Stable Diffusion Performance - NVIDIA RTX vs Radeon PRO

Table of Contents

Introduction

Stable Diffusion is a deep learning model that is increasingly used in the content creation space for its ability to generate and manipulate images using text prompts. Stable Diffusion is unique among creative workflows in that, while it is being used professionally, it lacks commercially-developed software and is instead implemented in various open-source applications. Additionally, in contrast to other similar text-to-image models, Stable Diffusion is often run locally on your system rather than being accessible with a cloud service.

Stable Diffusion can run on a midrange graphics card with at least 8 GB of VRAM but benefits significantly from powerful, modern cards with lots of VRAM. We have published our own benchmark testing methodology for Stable Diffusion, and in this article, we will be looking at the performance of a large variety of Professional GPUs from AMD and NVIDIA that were released over the last five years. If you are interested in the performance of Consumer GPUs, we have also published an article covering over a dozen of those.
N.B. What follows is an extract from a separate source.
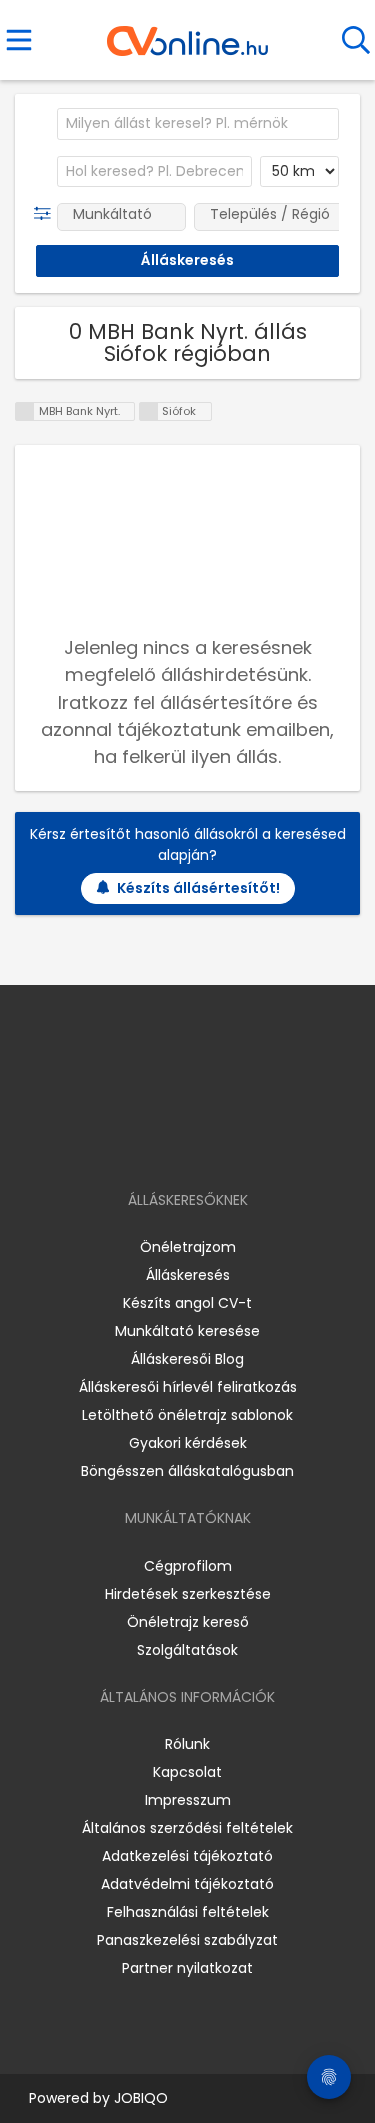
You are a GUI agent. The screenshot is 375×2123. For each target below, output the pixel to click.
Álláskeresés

We want to point out that Tom’s Hardware also published their results back in January for an even wider variety of consumer GPUs. However, we could not fully replicate their results, so the numbers we are showing are slightly different. We do not believe that this is due to any issue with testing methodology from each party, but rather that Stable Diffusion is a constantly evolving set of tools. How it works today is very different than how it did even six months ago.

NVIDIA RTX A6000 and AMD Radeon PRO W7900 on a blue background with a

Below are the specifications for the cards tested:

GPU	MSRP	VRAM	CUDA/Stream Processors	Single-Precision Performance	Power	Launch Date
RTX 6000 Ada Generation	$6,800	48 GB	18,176	91.1 TFLOPS	300 W	Dec. 2022
RTX A6000	$4,650	48 GB	10,752	38.7 TFLOPS	300 W	Oct. 2020
Radeon PRO W7900	$4,000	48 GB	6,144	61.32 TFLOPS	295 W	April 2023
RTX A5000	$2,500	24 GB	8,192	27.8 TFLOPS	230 W	April 2021
Radeon PRO W7800	$2,500	32 GB	4,480	44.78 TFLOPS	260 W	April 2023
Radeon PRO W6800	$2,250	32 GB	3,840	17.83 TFLOPS	250 W	June 2021
Radeon PRO VII	$1,900	16 GB	3,840	13.06 TFLOPS	250 W	May 2020
Radeon PRO W9100	$1,600	16 GB	4,096	12.29 TFLOPS	230 W	July 2017

Test Setup

Test Platform

CPU: AMD Threadripper PRO 5975WX 32-Core

CPU Cooler: Noctua NH-U14S TR4-SP3 (AMD TR4)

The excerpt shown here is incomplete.